Pixel coordinate grounding data:
□ □ □

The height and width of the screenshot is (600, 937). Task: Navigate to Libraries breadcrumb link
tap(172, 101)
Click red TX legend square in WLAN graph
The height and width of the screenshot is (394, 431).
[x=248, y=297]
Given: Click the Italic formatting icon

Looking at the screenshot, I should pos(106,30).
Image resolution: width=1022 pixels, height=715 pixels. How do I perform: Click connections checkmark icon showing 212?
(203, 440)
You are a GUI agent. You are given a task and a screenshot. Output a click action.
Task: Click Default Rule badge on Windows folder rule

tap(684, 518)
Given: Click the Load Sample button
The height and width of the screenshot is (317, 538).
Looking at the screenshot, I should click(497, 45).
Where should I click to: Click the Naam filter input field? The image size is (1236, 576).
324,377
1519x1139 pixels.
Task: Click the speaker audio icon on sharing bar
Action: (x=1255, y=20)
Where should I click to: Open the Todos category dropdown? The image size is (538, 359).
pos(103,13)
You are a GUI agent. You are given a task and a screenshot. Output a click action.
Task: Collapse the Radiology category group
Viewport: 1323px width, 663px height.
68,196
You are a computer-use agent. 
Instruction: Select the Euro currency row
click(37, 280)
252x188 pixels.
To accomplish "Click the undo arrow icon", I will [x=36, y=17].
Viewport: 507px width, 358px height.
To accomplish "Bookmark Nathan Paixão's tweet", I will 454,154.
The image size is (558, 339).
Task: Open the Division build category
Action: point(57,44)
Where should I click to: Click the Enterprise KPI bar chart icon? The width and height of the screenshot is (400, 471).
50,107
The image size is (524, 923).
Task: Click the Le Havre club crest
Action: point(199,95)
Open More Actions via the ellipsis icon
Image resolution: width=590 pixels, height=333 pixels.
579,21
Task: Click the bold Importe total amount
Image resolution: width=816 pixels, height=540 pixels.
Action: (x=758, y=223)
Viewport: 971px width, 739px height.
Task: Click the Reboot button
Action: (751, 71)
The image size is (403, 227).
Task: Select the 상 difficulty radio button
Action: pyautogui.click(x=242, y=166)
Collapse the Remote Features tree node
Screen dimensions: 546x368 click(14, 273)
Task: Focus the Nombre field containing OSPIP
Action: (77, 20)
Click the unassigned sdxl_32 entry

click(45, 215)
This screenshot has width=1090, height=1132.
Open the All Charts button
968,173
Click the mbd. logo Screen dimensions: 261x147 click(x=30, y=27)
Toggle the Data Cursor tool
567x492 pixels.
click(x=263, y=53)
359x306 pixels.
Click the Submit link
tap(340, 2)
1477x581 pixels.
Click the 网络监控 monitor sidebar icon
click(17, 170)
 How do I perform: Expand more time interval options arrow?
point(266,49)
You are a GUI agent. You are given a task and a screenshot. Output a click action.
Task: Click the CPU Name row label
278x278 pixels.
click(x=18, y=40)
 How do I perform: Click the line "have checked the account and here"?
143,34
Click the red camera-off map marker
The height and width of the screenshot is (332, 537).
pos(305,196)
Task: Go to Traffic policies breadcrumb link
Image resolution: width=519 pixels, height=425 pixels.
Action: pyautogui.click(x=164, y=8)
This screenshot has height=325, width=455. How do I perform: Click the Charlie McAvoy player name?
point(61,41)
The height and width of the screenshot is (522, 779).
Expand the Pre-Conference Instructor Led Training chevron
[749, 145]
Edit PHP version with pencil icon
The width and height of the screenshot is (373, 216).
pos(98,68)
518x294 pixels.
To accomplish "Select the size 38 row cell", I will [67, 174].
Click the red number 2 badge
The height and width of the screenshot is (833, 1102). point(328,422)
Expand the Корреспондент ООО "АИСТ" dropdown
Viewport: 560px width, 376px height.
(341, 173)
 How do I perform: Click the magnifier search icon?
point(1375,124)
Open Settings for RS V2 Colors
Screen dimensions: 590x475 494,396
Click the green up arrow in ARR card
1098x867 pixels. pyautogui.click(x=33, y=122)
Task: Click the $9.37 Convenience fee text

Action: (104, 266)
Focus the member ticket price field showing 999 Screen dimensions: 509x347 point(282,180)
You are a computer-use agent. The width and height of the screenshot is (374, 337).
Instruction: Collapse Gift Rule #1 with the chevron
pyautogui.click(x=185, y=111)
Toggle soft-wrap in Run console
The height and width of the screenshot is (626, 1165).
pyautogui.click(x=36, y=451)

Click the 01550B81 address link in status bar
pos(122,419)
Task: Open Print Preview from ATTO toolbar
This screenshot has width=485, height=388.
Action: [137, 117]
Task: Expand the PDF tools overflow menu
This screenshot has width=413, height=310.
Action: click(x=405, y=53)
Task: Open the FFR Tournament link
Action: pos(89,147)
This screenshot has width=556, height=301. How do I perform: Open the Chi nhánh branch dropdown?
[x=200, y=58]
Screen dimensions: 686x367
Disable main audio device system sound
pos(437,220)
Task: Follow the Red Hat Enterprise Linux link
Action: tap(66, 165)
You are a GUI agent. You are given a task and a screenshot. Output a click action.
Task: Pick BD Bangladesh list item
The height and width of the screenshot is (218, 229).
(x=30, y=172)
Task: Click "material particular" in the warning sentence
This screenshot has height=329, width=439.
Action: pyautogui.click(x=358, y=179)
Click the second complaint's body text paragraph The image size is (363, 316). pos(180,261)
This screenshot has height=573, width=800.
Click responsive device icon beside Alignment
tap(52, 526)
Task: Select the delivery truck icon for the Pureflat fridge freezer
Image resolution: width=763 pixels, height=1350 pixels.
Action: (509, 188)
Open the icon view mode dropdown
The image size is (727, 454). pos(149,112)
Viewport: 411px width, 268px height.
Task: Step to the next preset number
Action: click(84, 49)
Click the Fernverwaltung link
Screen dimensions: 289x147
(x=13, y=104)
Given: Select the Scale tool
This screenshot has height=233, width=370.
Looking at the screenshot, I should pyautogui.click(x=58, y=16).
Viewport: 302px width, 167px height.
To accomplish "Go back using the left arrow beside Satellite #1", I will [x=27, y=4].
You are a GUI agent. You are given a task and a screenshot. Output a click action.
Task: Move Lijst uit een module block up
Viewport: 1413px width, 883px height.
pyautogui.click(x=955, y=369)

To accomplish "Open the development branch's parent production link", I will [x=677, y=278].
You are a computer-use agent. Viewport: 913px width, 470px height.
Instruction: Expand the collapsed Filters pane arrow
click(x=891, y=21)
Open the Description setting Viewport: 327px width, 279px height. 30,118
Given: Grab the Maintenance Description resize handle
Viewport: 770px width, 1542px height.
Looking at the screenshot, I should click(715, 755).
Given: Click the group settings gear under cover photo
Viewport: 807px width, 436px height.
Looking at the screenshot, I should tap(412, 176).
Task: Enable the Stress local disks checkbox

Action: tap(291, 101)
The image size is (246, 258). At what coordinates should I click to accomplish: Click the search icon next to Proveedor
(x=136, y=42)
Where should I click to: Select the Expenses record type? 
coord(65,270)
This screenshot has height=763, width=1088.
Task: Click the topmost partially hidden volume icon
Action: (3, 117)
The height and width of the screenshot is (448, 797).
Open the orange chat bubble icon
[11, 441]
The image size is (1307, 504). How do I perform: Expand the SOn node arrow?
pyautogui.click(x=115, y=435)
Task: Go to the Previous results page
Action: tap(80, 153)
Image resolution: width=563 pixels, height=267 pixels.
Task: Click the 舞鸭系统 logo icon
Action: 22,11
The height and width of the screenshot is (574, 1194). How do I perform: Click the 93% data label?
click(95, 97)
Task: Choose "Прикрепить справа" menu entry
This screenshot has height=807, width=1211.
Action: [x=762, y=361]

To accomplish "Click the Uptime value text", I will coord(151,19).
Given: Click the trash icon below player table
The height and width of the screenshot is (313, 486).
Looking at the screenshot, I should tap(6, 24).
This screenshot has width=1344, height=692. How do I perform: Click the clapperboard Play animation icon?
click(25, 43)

□ □ □

* [ACTION ITEM]: Using the entries above, give back exactly the line containing "Focus the member", the line containing "Click the second", and every line between them, and nothing else.

* [RESPONSE]:
Focus the member ticket price field showing 999 Screen dimensions: 509x347 point(282,180)
You are a computer-use agent. The width and height of the screenshot is (374, 337).
Instruction: Collapse Gift Rule #1 with the chevron
pyautogui.click(x=185, y=111)
Toggle soft-wrap in Run console
The height and width of the screenshot is (626, 1165).
pyautogui.click(x=36, y=451)

Click the 01550B81 address link in status bar
pos(122,419)
Task: Open Print Preview from ATTO toolbar
This screenshot has width=485, height=388.
Action: [137, 117]
Task: Expand the PDF tools overflow menu
This screenshot has width=413, height=310.
Action: click(x=405, y=53)
Task: Open the FFR Tournament link
Action: pos(89,147)
This screenshot has width=556, height=301. How do I perform: Open the Chi nhánh branch dropdown?
[x=200, y=58]
Screen dimensions: 686x367
Disable main audio device system sound
pos(437,220)
Task: Follow the Red Hat Enterprise Linux link
Action: tap(66, 165)
You are a GUI agent. You are given a task and a screenshot. Output a click action.
Task: Pick BD Bangladesh list item
The height and width of the screenshot is (218, 229).
(x=30, y=172)
Task: Click "material particular" in the warning sentence
This screenshot has height=329, width=439.
Action: pyautogui.click(x=358, y=179)
Click the second complaint's body text paragraph The image size is (363, 316). pos(180,261)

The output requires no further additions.